- _EXERCISE GOAL_
Please convert the records starting at the line that contains "coordinates (1373, 616)." and ending at the line that contains "coordinates (1431, 27)." into a Markdown table with the columns Number and Text. Give each line its own row with a row number, and leave out blank lines.

— START RECORDS FOR PROCESSING —

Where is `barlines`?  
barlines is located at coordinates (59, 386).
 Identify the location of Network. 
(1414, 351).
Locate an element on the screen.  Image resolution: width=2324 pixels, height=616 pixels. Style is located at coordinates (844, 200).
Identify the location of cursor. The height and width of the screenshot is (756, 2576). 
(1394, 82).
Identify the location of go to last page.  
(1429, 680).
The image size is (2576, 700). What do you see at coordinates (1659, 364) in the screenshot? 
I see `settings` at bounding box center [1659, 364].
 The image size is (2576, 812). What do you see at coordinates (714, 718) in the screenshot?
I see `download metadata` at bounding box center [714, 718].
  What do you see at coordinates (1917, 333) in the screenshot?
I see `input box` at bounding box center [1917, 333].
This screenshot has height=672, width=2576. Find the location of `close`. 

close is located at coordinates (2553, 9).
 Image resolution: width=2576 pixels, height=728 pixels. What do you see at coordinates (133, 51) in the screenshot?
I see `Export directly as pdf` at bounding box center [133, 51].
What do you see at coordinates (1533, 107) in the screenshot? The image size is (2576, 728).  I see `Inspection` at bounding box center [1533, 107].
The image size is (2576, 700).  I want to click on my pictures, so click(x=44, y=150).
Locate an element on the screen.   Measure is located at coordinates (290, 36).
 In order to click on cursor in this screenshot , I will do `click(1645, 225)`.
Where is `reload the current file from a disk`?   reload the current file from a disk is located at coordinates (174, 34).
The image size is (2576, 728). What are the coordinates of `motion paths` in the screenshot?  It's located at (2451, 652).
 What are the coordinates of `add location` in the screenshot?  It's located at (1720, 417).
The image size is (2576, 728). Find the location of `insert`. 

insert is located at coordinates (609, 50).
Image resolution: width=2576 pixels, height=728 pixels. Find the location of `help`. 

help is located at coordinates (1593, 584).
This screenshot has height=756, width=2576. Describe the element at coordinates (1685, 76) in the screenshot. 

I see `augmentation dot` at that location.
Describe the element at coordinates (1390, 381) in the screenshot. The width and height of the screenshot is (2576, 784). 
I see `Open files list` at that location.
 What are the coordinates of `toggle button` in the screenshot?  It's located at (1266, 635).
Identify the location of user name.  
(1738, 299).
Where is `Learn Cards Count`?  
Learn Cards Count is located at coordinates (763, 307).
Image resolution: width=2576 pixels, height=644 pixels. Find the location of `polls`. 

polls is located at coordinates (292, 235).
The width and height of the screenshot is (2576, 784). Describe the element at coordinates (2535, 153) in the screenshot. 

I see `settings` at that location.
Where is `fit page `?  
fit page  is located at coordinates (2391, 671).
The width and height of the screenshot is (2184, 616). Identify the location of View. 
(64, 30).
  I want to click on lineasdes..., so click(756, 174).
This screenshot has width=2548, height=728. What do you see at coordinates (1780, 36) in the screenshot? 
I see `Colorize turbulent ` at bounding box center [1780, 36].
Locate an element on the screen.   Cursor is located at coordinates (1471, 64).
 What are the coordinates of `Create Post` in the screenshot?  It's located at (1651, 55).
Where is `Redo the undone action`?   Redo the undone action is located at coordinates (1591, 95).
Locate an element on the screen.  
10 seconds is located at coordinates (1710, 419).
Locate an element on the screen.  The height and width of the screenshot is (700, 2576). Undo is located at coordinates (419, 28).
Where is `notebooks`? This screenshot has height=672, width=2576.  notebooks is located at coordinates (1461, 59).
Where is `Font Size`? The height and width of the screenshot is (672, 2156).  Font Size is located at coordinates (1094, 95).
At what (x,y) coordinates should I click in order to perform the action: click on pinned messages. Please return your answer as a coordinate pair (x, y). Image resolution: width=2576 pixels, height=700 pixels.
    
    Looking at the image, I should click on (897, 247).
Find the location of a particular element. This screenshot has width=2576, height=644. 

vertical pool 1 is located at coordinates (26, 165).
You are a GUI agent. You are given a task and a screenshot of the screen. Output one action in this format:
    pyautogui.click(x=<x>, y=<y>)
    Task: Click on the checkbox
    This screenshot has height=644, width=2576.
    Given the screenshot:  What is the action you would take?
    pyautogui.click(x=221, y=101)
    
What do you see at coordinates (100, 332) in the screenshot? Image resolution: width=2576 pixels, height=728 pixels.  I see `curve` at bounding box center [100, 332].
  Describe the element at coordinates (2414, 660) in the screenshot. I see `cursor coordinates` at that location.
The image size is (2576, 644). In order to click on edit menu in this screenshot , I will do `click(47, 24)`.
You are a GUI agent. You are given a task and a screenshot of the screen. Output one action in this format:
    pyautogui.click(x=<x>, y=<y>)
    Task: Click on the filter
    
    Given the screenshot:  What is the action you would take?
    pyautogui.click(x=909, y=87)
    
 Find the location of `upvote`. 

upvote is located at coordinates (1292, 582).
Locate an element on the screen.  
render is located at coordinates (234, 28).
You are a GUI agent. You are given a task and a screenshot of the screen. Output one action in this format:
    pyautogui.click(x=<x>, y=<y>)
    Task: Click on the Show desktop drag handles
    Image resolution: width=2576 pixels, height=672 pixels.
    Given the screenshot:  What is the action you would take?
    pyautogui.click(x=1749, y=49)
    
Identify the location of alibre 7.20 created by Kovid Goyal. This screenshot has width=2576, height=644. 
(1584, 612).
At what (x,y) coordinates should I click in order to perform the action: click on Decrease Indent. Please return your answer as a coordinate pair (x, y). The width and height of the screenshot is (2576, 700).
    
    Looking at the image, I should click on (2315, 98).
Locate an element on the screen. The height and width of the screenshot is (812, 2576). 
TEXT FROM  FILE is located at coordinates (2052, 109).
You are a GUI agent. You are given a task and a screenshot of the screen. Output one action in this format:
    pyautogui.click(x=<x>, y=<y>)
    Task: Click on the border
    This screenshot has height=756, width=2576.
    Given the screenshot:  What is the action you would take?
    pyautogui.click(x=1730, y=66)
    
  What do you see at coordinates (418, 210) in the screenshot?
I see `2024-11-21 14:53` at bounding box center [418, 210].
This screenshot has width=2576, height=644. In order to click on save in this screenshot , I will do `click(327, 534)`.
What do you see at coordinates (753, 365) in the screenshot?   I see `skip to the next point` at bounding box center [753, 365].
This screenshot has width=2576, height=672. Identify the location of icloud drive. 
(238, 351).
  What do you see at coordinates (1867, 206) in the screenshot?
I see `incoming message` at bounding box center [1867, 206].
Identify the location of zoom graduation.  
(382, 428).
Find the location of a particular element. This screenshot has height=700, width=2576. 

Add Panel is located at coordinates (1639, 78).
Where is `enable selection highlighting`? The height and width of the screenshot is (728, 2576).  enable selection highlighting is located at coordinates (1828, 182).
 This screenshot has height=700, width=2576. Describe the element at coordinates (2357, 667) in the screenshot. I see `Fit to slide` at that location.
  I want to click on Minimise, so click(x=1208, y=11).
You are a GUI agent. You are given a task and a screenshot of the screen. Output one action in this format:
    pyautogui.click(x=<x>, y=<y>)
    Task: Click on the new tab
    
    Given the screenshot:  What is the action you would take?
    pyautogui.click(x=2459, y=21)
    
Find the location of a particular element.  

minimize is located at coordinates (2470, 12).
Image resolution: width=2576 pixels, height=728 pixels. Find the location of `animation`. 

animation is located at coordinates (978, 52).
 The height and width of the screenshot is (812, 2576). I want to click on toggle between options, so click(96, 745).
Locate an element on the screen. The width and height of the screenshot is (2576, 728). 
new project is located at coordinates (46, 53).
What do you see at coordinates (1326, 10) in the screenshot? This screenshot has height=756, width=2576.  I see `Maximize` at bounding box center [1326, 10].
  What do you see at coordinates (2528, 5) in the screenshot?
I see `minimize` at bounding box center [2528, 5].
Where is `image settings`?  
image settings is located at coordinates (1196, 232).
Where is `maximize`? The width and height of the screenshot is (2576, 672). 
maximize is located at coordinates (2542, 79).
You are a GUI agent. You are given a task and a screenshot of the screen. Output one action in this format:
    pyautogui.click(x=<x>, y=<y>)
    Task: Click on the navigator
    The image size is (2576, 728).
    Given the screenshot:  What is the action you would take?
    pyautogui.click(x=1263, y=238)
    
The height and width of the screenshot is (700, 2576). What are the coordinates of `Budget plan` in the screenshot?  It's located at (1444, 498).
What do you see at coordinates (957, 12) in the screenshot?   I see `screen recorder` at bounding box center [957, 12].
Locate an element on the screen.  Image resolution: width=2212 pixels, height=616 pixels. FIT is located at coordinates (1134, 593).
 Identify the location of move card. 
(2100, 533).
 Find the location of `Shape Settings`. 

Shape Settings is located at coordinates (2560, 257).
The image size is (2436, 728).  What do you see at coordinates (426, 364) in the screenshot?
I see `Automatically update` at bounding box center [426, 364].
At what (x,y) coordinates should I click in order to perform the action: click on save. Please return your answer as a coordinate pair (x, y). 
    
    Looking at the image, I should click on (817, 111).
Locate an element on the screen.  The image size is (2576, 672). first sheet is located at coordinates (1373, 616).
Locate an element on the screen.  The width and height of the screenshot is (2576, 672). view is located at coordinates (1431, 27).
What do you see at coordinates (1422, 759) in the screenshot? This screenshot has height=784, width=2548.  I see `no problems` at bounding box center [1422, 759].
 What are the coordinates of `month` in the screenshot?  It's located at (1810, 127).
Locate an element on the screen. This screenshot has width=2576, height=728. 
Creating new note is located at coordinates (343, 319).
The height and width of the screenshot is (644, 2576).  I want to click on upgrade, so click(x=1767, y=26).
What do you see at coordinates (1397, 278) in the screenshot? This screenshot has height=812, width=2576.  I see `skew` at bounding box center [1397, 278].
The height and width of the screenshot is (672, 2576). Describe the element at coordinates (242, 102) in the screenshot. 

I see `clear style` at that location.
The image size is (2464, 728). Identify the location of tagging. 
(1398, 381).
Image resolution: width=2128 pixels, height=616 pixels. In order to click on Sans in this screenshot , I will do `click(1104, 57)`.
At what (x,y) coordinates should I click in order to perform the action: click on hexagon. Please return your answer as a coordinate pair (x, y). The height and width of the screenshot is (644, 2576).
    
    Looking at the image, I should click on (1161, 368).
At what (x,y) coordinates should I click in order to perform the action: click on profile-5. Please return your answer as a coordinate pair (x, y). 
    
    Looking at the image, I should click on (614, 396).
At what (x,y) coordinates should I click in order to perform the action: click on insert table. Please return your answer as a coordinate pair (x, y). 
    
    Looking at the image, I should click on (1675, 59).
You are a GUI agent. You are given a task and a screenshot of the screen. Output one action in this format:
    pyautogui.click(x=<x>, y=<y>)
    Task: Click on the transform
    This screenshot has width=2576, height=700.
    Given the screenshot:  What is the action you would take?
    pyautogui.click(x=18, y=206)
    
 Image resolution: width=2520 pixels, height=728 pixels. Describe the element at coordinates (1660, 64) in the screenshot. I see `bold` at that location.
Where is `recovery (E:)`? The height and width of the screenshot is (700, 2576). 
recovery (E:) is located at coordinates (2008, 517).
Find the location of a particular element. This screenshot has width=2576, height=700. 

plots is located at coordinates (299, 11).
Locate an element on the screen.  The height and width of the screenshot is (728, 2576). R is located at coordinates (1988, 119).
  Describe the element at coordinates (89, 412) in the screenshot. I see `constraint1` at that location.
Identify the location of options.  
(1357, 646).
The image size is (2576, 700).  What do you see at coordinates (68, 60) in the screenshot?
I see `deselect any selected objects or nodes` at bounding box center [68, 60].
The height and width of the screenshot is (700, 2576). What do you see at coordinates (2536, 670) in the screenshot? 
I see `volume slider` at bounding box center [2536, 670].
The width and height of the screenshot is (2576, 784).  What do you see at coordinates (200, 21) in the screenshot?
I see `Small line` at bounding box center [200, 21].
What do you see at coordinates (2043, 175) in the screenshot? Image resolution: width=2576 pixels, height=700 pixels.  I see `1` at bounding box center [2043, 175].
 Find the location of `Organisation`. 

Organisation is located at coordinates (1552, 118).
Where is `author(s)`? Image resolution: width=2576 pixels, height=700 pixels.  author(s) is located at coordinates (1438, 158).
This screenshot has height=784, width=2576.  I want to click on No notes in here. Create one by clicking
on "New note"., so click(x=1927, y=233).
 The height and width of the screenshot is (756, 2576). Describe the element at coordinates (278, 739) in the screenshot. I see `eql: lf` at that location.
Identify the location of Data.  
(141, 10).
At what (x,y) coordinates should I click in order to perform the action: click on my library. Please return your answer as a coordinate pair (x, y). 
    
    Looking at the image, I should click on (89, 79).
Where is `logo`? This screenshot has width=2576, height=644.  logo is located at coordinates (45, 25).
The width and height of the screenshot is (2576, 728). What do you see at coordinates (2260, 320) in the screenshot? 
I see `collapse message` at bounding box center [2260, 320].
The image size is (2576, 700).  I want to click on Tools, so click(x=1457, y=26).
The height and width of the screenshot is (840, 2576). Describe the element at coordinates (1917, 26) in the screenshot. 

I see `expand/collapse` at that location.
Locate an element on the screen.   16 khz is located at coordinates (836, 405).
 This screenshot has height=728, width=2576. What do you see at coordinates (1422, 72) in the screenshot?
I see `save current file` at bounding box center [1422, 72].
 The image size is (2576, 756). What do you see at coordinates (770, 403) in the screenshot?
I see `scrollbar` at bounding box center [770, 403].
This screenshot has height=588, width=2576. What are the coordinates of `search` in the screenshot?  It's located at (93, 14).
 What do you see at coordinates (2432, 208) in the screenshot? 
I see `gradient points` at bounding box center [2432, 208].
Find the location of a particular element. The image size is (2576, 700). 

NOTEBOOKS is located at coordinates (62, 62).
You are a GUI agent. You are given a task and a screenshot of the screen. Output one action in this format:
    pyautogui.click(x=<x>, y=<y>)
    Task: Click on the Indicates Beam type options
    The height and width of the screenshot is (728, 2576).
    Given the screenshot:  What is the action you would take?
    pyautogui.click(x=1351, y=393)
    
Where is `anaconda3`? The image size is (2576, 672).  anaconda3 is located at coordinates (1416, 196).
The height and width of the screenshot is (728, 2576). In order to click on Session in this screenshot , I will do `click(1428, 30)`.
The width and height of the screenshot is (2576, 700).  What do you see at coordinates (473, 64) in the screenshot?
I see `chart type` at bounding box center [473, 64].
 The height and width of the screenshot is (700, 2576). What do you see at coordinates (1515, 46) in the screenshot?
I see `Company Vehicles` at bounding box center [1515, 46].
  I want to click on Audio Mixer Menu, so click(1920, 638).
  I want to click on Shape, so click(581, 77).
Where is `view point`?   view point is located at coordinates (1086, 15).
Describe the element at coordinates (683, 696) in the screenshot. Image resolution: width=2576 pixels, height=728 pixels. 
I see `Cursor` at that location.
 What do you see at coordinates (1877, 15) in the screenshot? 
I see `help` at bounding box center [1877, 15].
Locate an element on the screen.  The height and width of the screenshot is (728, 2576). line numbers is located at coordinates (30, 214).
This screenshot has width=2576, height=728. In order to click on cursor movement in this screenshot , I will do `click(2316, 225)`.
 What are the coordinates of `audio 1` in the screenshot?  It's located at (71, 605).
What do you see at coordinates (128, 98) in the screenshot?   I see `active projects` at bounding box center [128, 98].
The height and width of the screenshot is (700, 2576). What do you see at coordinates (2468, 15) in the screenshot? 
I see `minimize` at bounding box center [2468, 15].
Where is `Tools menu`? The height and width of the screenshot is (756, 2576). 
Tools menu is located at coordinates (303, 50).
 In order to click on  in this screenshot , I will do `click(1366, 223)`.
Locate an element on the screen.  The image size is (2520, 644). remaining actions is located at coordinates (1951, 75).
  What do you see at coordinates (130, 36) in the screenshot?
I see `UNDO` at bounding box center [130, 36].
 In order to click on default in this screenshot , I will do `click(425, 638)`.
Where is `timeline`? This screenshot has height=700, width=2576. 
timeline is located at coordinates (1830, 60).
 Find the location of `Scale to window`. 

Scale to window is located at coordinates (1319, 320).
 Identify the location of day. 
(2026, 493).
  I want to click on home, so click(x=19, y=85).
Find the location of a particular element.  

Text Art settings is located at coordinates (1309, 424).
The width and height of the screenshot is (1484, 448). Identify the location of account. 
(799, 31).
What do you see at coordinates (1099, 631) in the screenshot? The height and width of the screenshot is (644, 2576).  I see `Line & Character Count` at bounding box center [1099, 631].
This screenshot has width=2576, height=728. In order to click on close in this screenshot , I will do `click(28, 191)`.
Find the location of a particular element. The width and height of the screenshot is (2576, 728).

— END RECORDS FOR PROCESSING —

- _WRITTEN RESPONSE_
| Number | Text |
|---|---|
| 1 | Locate an element on the screen.  The image size is (2576, 672). first sheet is located at coordinates (1373, 616). |
| 2 | Locate an element on the screen.  The width and height of the screenshot is (2576, 672). view is located at coordinates (1431, 27). |